Wiltshire lives alone now with her "brown boy", her cat Mickey. "He's the love of my life now," she says. "I feel just as acutely for animals as for humans; I don't differentiate. I've just worked on a badger-baiting for the RSPCA, and that to me is as important as any other case."

If she had had more children it might have been more difficult to get to where she is now. It can be hard for women scientists to take career breaks to raise a family because of the constant pressure to publish research breakthroughs in order to be taken seriously in their field. And in Wiltshire's work at scenes of crime, it would have been almost impossible. "I have to think, breathe and eat what I do," she explains. "At a moment's notice I have to fly somewhere, and it's bad enough trying to find someone to look after my cat."

One scientist on The Body Farm jokily warns her not to die alone with her pet, relating the story of an old man who was eaten by his 12 cats, but Wiltshire is so close to nature and its realities that she doesn't bat an eyelid. "I'm sure he wouldn't have wanted them to starve," she chortles.

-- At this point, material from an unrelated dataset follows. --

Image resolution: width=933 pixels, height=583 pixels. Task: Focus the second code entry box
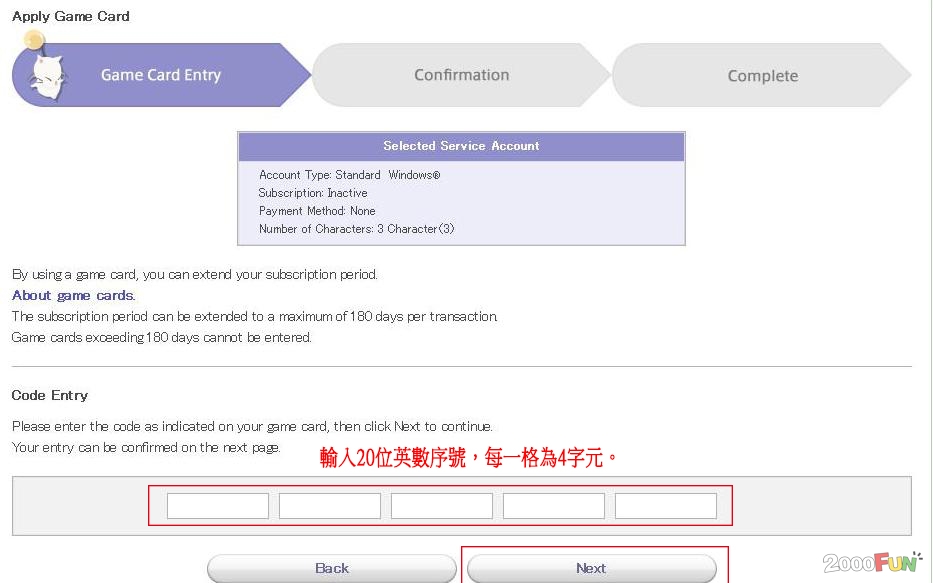click(330, 506)
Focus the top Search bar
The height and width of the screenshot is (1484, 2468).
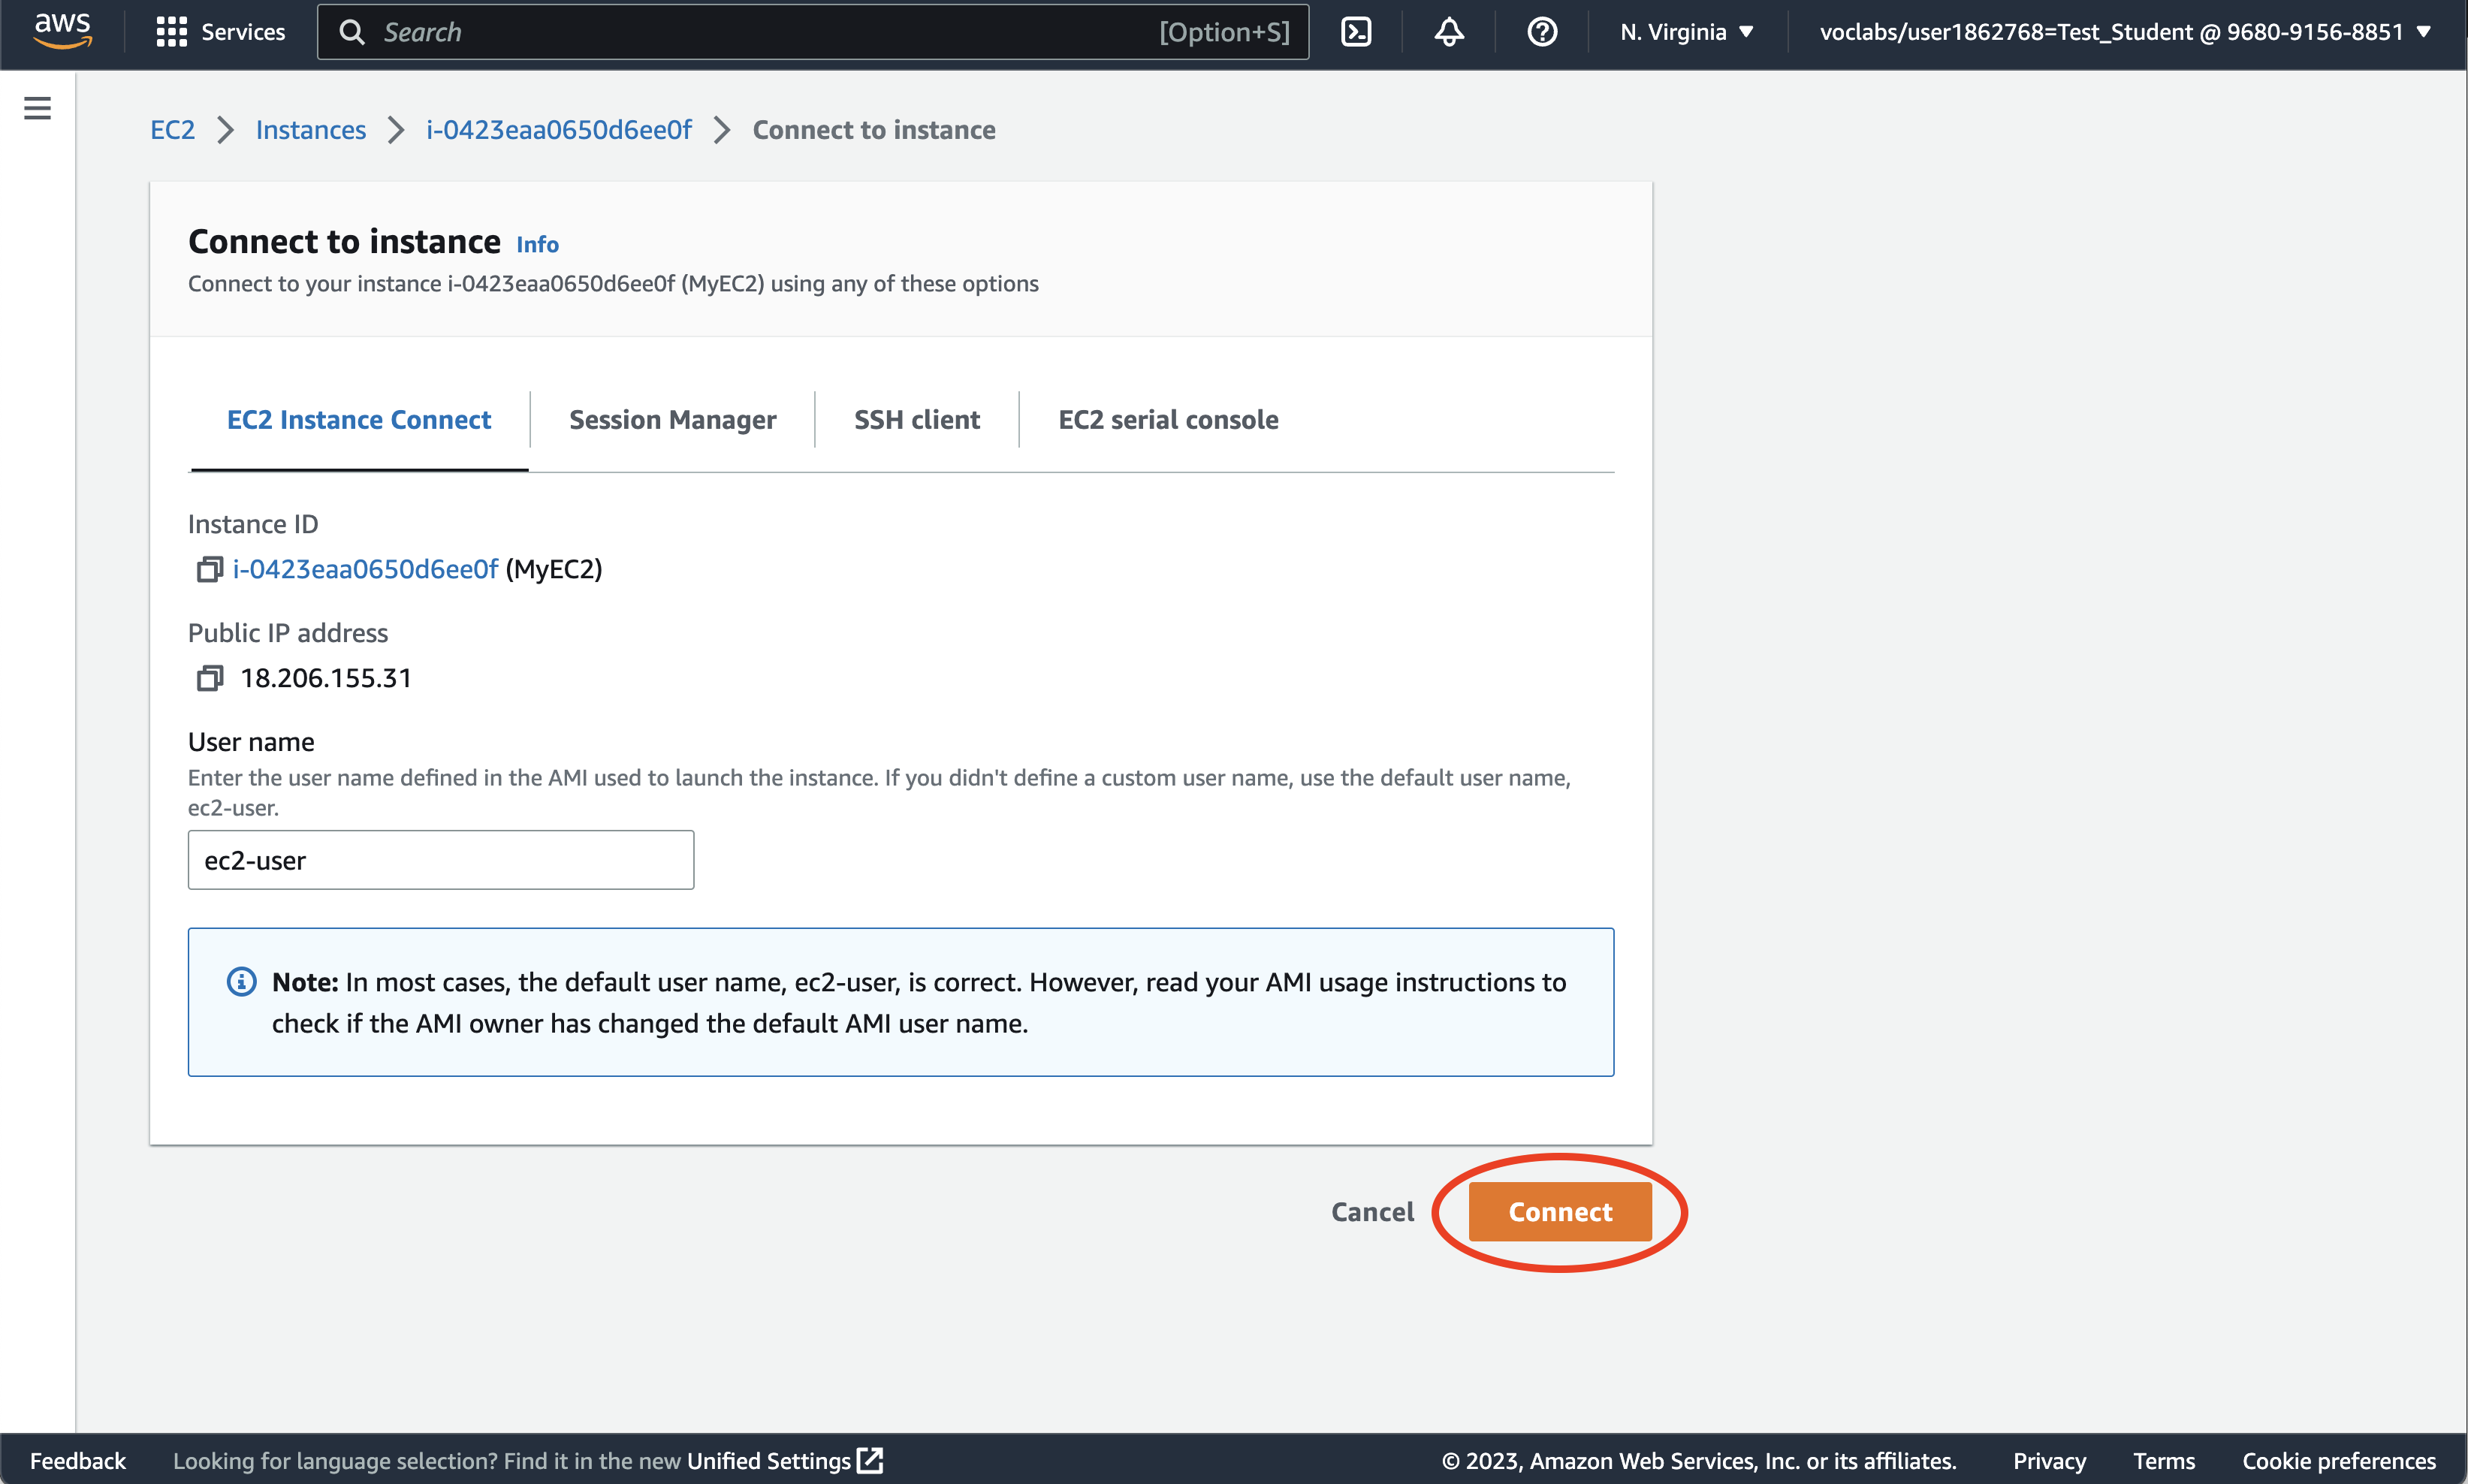pos(760,32)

One thing that makes her furious is the fact that the vast majority of killers are men. "Sometimes I have to fight against feeling angry about that," she admits. "Although there are evil women in the world, there are more evil men. Is it their hormones, their physiology, their genetics or their lack of nurturing? I can't believe there are more abused male children than abused female children, therefore there must be some other factor that makes males the main perpetrators of crime. I think testosterone is the most dangerous molecule in the world, quite frankly, because it appears to be associated with aggression and all sorts of things that probably made men very good hunters and protectors in the past. But now they don't have to be hunters and protectors - so the testosterone is directed towards other things."

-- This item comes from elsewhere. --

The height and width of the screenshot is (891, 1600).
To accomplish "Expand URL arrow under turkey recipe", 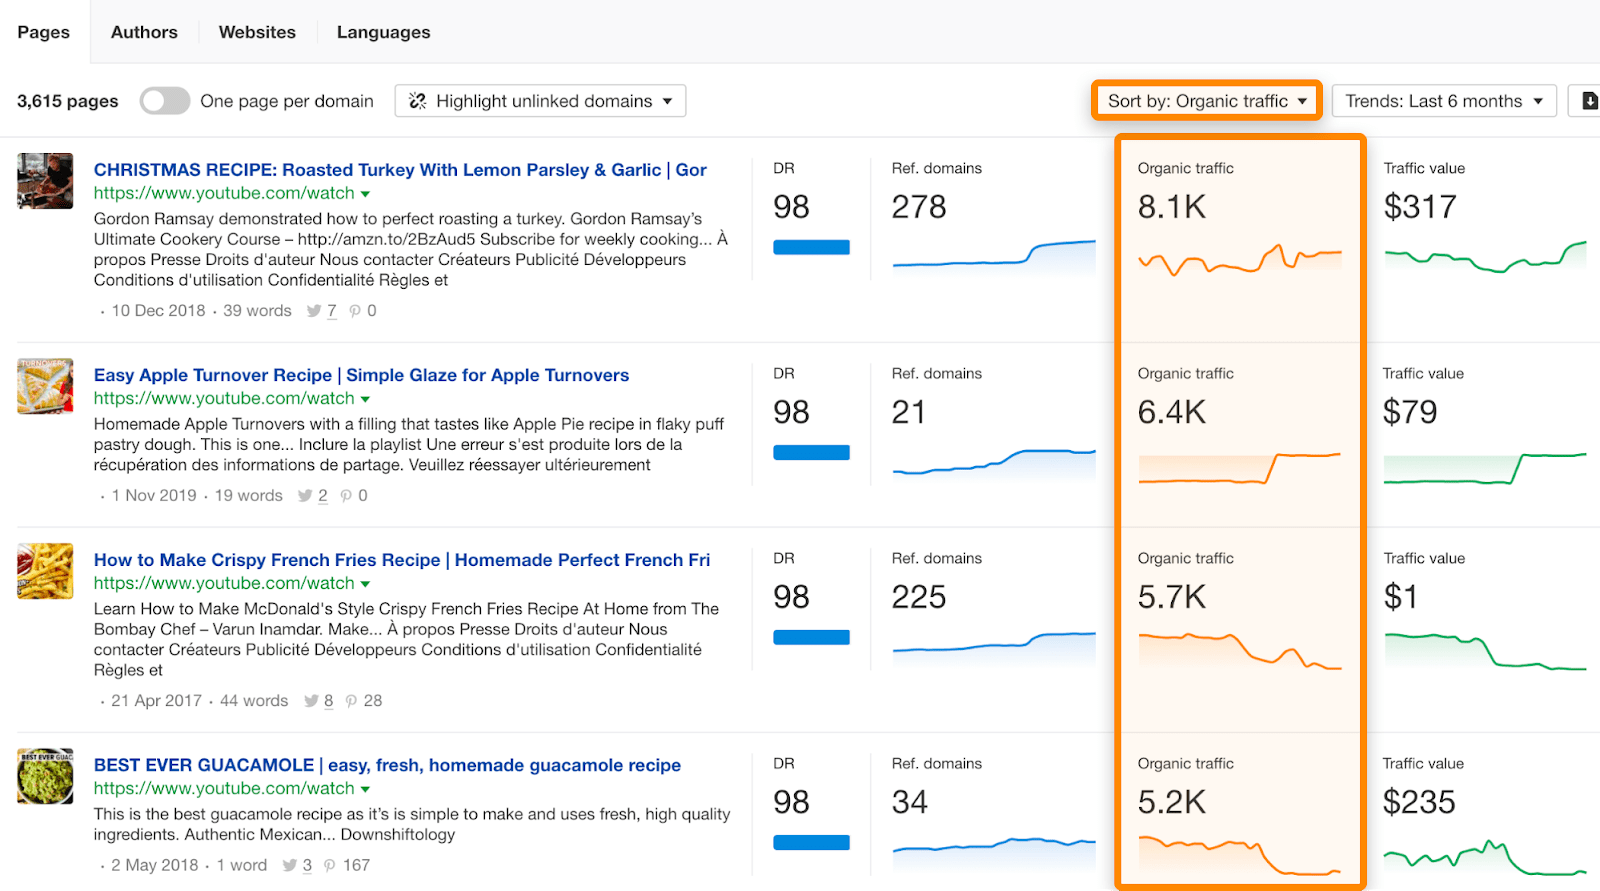I will click(366, 194).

She identifies feminism as a kind of special pleading that she doesn't need. "I prefer integration, because I like to see women relating to men and to other women. I think it's pretty rotten if a woman doesn't get a job because she's a woman or gets paid less than a man in the same job, so I'm a feminist to that extent. But should women's rights be more than people's rights? Women have benefited from feminism, but, to be perfectly frank, I don't think about it because I'm treated equally." And not all the results produced by this pioneer are the kind that feminists would welcome: her environmental evidence in three rape cases showed that the women had given false stories. "Evidence," she says, "is genderless."

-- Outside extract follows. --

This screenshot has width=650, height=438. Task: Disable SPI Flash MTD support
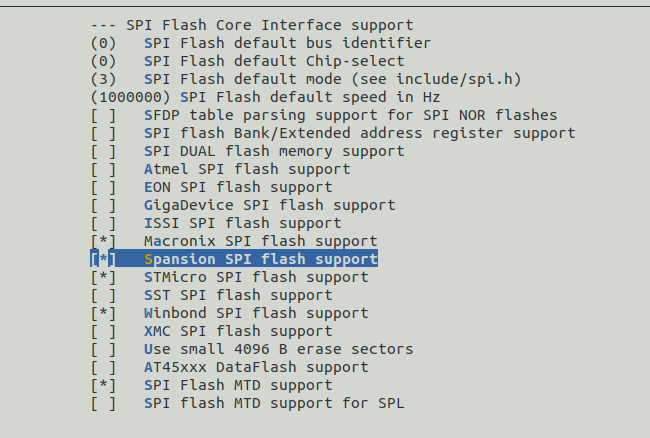tap(103, 385)
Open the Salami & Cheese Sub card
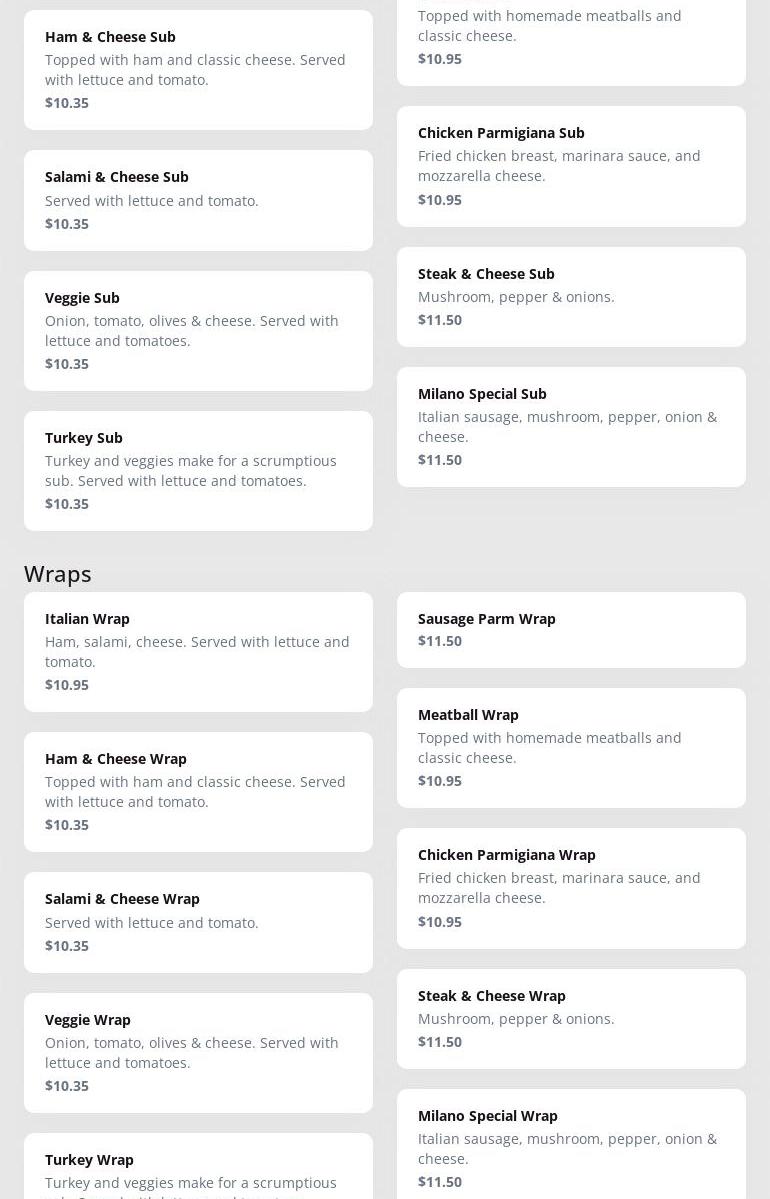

Perhaps her dogged individualism is down to her unconventional career path. After giving up her job as a medical laboratory technician repulsed by animal experimentation - "I couldn't take it; it finished me" - she finally made it to university at the late age of 28 to study botany and geology. Her education before that had not been conventional either. A double dose of whooping cough and measles when she was six had left her with a chronic weak chest that interrupted her schooling. So instead her parents bought her a set of encyclopaedias which she still loves to wade through - "I like facts" - and which encouraged the eclectic interests that make her such a tireless investigator.

"People are quite shocked when they realise I'm a little old biddy with quite a lot of ill health, because I don't come over like that. I can't stand namby-pamby wimps; it's my working-class background. And if I think I'm right about something, I'll always fight for it."